BEGIN ROWS

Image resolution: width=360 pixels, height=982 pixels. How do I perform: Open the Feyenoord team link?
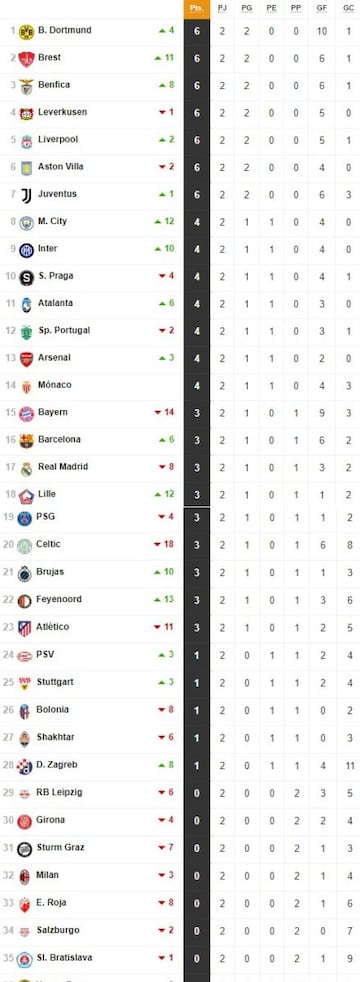tap(59, 599)
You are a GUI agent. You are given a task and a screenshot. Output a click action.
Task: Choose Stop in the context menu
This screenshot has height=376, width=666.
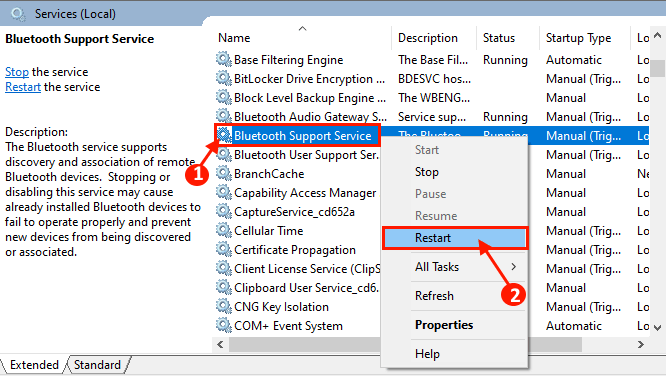coord(427,172)
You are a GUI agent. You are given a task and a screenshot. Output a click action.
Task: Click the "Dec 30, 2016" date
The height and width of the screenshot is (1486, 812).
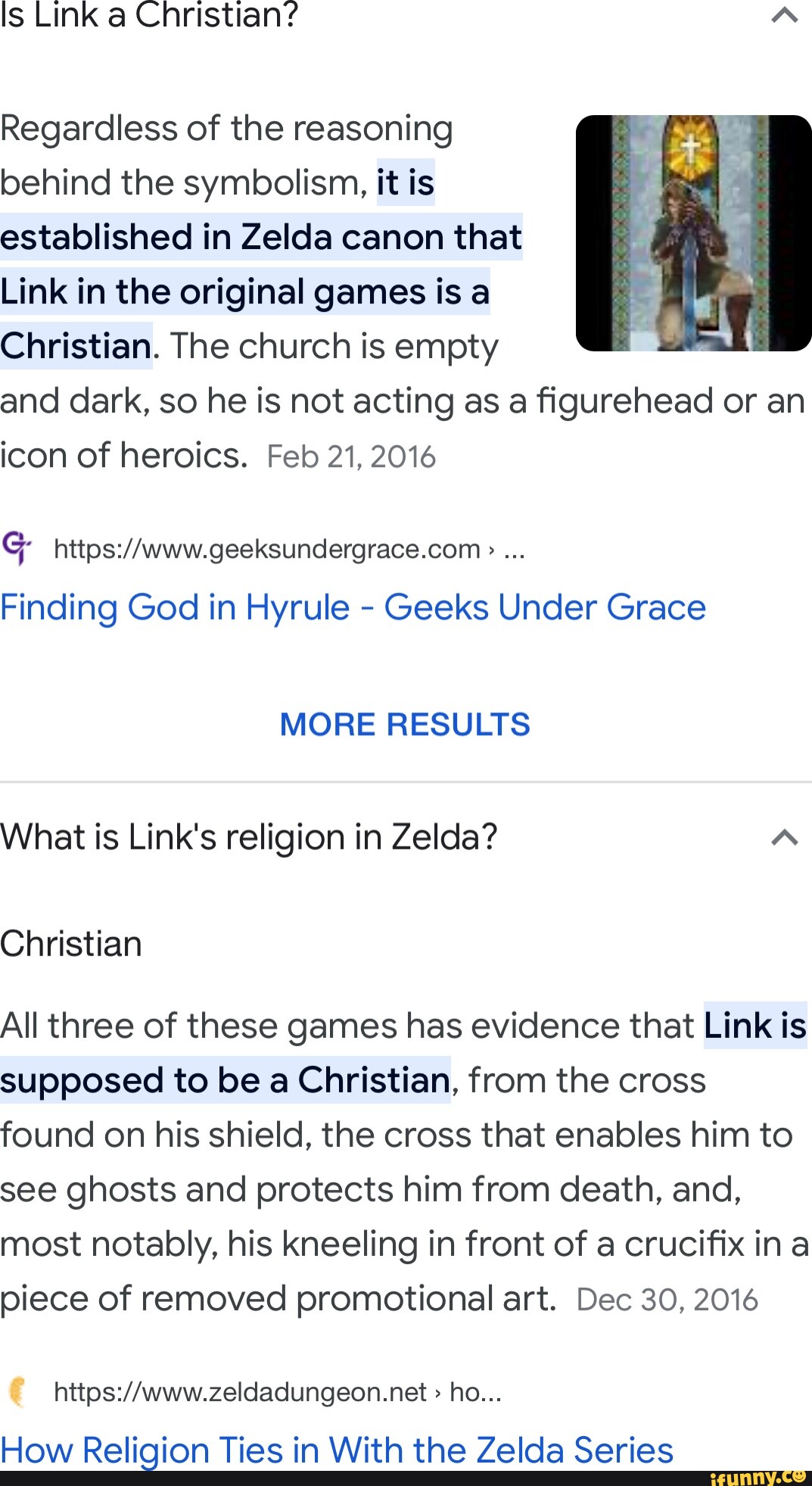coord(667,1300)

END ROWS

**PROBLEM TO WORK ON:**
Update the material above by changing every "screenshot" to "screen capture" and keeping everything else as it is. Leave the pictures out of your answer.

**OUTPUT OF THE TASK:**
Image resolution: width=360 pixels, height=982 pixels. How do I perform: Open the Feyenoord team link?
tap(59, 599)
You are a GUI agent. You are given a task and a screen capture. Output a click action.
Task: Choose Stop in the context menu
This screen capture has height=376, width=666.
coord(427,172)
You are a GUI agent. You are given a task and a screen capture. Output a click action.
Task: Click the "Dec 30, 2016" date
The height and width of the screen capture is (1486, 812).
coord(667,1300)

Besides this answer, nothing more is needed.